LLM ReferenceLLM Reference

DeepSeek V3.1 vs Kimi K2.6

DeepSeek V3.1 (2026) and Kimi K2.6 (2026) are agentic coding models from DeepSeek and Moonshot AI. DeepSeek V3.1 ships a 64K-token context window, while Kimi K2.6 ships a 262K-token context window. On SWE-bench Verified, Kimi K2.6 leads by 14.2 pts. This comparison covers specs, pricing, capabilities, benchmarks, provider availability, and production fit. It focuses on practical selection signals rather than broad model-family marketing.

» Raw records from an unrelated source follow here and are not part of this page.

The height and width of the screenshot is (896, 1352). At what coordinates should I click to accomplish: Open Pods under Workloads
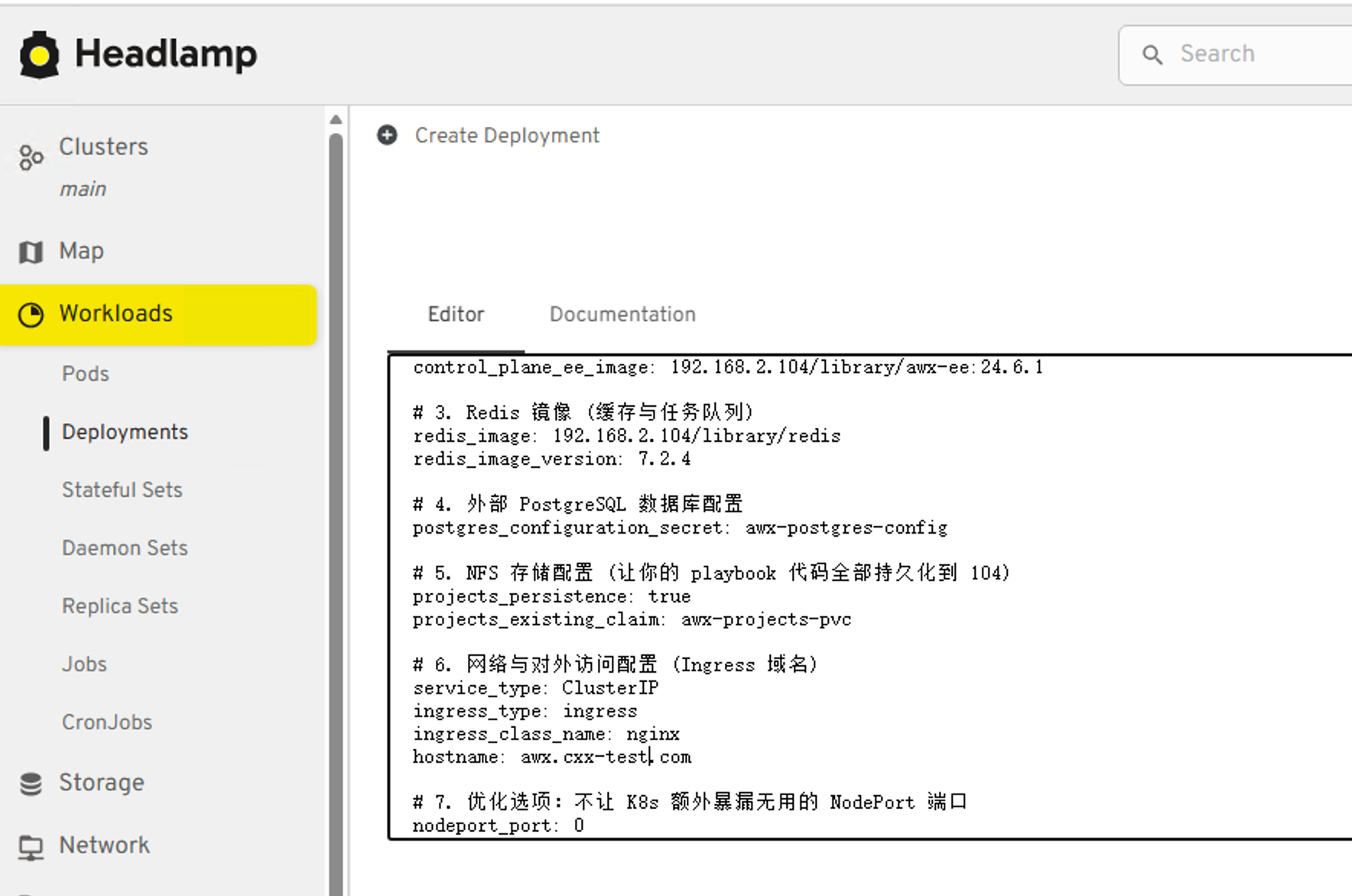(86, 374)
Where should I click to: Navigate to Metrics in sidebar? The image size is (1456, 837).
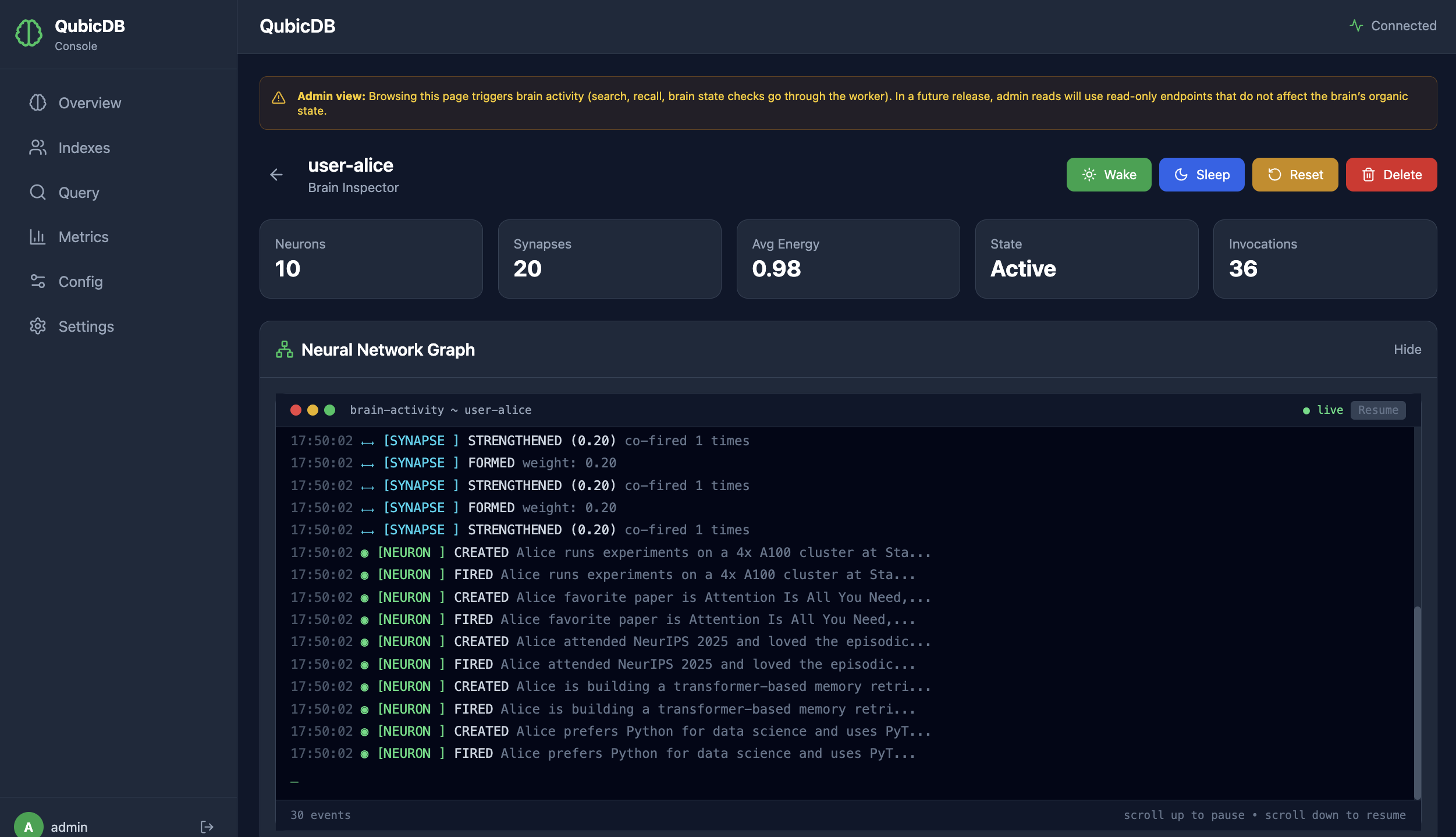[83, 237]
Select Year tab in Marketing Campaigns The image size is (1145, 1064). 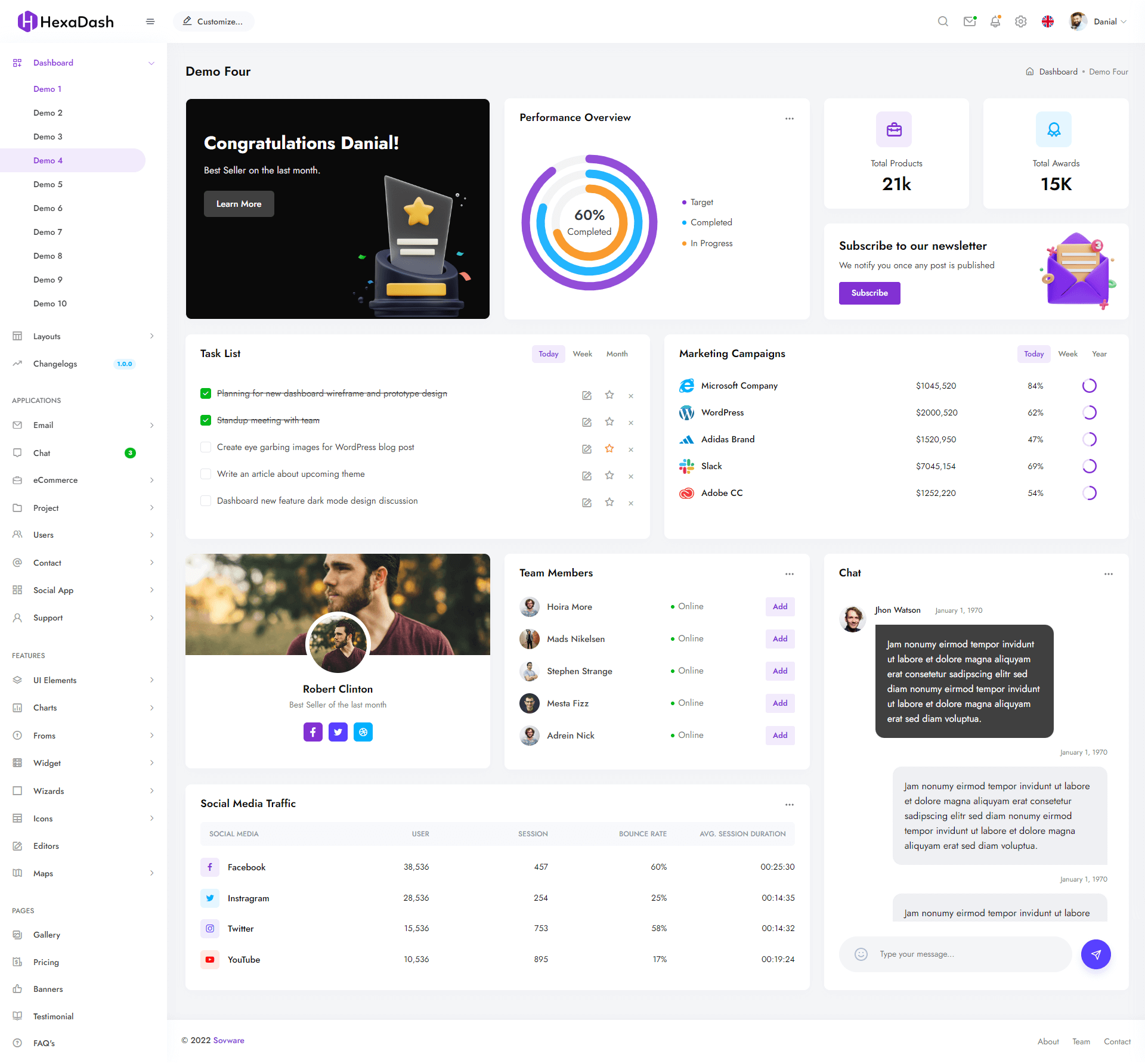click(x=1099, y=354)
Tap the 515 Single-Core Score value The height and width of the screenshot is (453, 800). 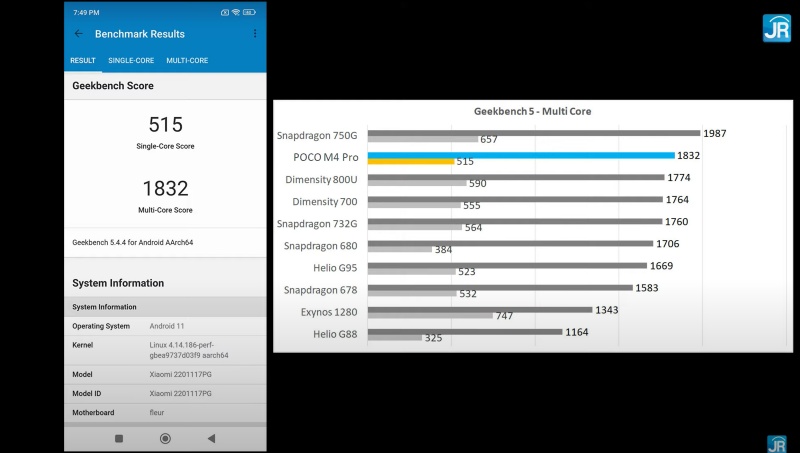165,125
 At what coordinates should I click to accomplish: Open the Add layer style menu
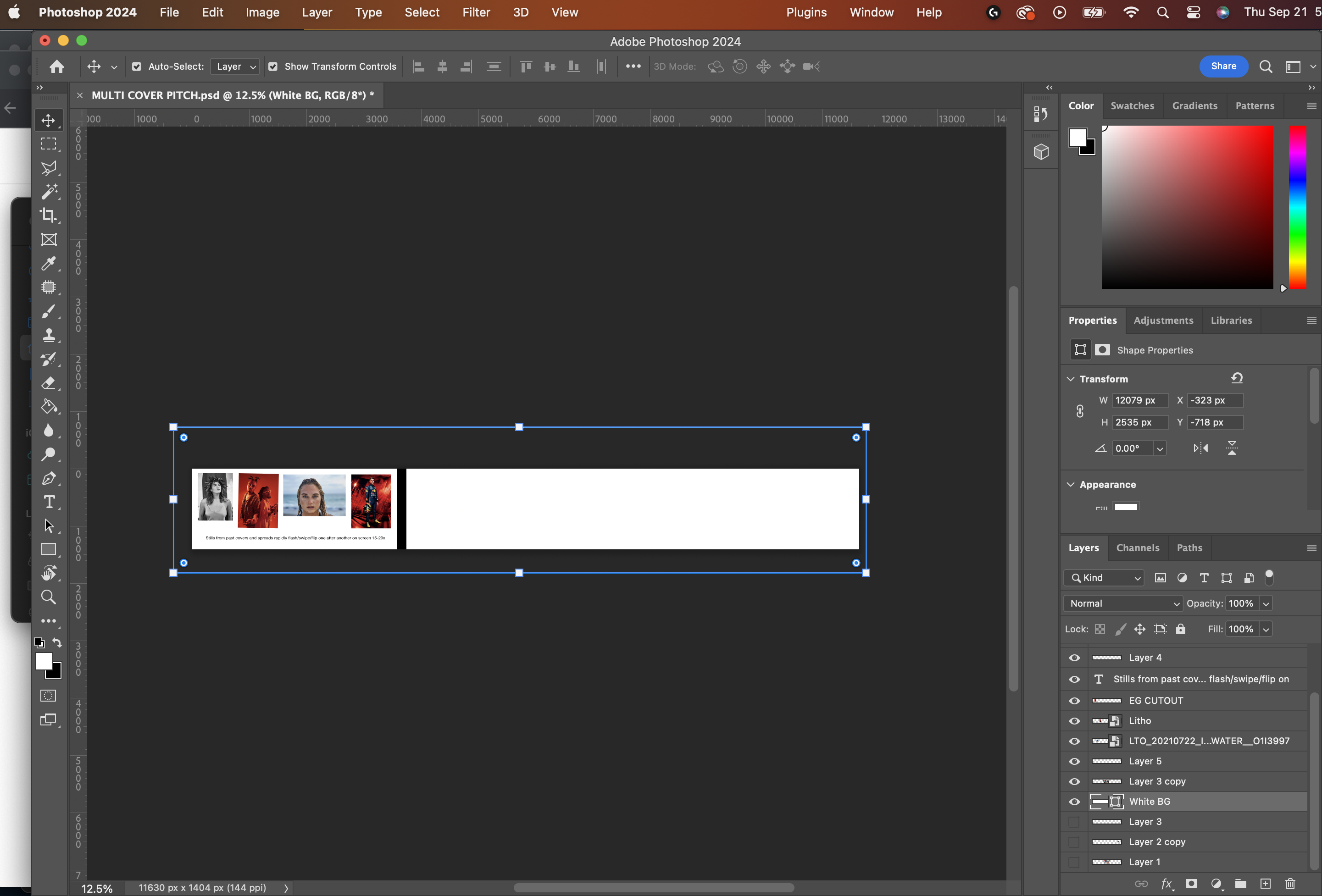[x=1167, y=885]
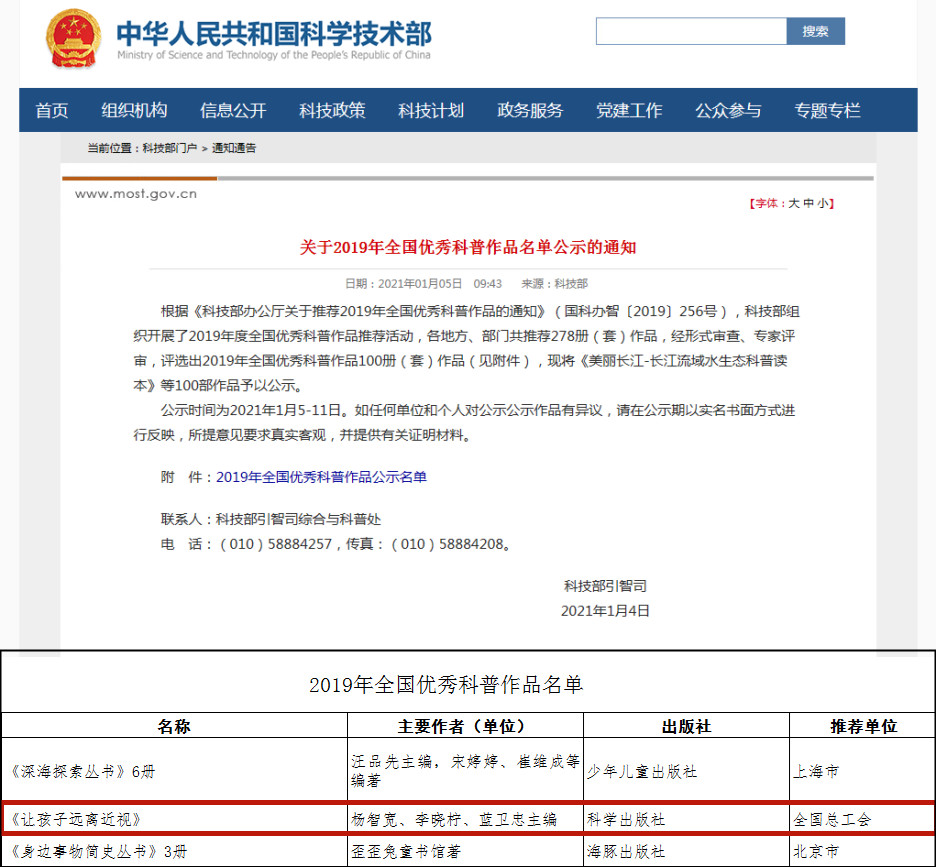
Task: Select 科技政策 in the navigation bar
Action: tap(332, 111)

Kimi K2.6 fits 4x more tokens; pick it for long-context work and DeepSeek V3.1 for tighter calls.

Specs

Released2026-03-012026-04-13
Context window64K262K
Parameters1T (MoE, 32B active)
Architecturemixture of expertsMixture of Experts (MoE)
LicenseOpen SourceProprietary
Knowledge cutoff--

Pricing and availability

DeepSeek V3.1Kimi K2.6
Input price$0.56/1M tokens-
Output price$1.68/1M tokens-
Providers

Capabilities

DeepSeek V3.1Kimi K2.6
Vision
Multimodal
Reasoning
Function calling
Tool use
Structured outputs
Code execution

Benchmarks

BenchmarkDeepSeek V3.1Kimi K2.6
SWE-bench Verified66.080.2

Deep dive

On shared benchmark coverage, SWE-bench Verified has DeepSeek V3.1 at 66 and Kimi K2.6 at 80.2, with Kimi K2.6 ahead by 14.2 points. The largest visible gap is 14.2 points on SWE-bench Verified, which matters most when that benchmark mirrors your workload. Treat isolated benchmark wins as directional, because provider routing, prompt style, and tool access can move real application results.

The capability footprint differs most on reasoning mode: Kimi K2.6, function calling: Kimi K2.6, structured outputs: DeepSeek V3.1, and code execution: DeepSeek V3.1. Both models share vision and multimodal input, so the practical split is not just feature count. Use those differences to decide whether the page is about raw model quality, agentic coding support, multimodal ingestion, or predictable structured API behavior.

Pricing coverage is uneven: DeepSeek V3.1 has $0.56/1M input tokens and Kimi K2.6 has no token price sourced yet. Provider availability is 6 tracked routes versus 2. Treat unknown pricing as an integration gap, then verify the route you will actually call before estimating production spend.

Choose DeepSeek V3.1 when coding workflow support and broader provider choice are central to the workload. Choose Kimi K2.6 when coding workflow support and larger context windows are more important. For production, rerun your own prompts through the exact provider, region, and tool stack you plan to ship.

FAQ

Which has a larger context window, DeepSeek V3.1 or Kimi K2.6?

Kimi K2.6 supports 262K tokens, while DeepSeek V3.1 supports 64K tokens. That gap matters most for long documents, large codebases, retrieval-heavy agents, and conversations where earlier context must remain visible.

Is DeepSeek V3.1 or Kimi K2.6 open source?

DeepSeek V3.1 is listed under Open Source. Kimi K2.6 is listed under Proprietary. License labels affect whether you can self-host, redistribute weights, or rely only on hosted APIs, so confirm the upstream license before deployment.

Which is better for vision, DeepSeek V3.1 or Kimi K2.6?

Both DeepSeek V3.1 and Kimi K2.6 expose vision. The better choice depends on benchmark fit, context budget, pricing, and whether your provider route exposes the same capability surface. Use this as a quick comparison signal, then confirm the provider-specific limits before committing to production.

Which is better for multimodal input, DeepSeek V3.1 or Kimi K2.6?

Both DeepSeek V3.1 and Kimi K2.6 expose multimodal input. The better choice depends on benchmark fit, context budget, pricing, and whether your provider route exposes the same capability surface. Use this as a quick comparison signal, then confirm the provider-specific limits before committing to production.

Which is better for reasoning mode, DeepSeek V3.1 or Kimi K2.6?

Kimi K2.6 has the clearer documented reasoning mode signal in this comparison. If reasoning mode is mission-critical, validate it against the provider endpoint because model-level support and API-level exposure can differ.

Where can I run DeepSeek V3.1 and Kimi K2.6?

DeepSeek V3.1 is available on Microsoft Foundry, Fireworks AI, NVIDIA NIM, Together AI, and AWS Bedrock. Kimi K2.6 is available on NVIDIA NIM and Moonshot AI Kimi. Provider coverage can affect latency, region availability, compliance posture, and fallback options.

Continue comparing

Last reviewed: 2026-04-27. Data sourced from public model cards and provider documentation.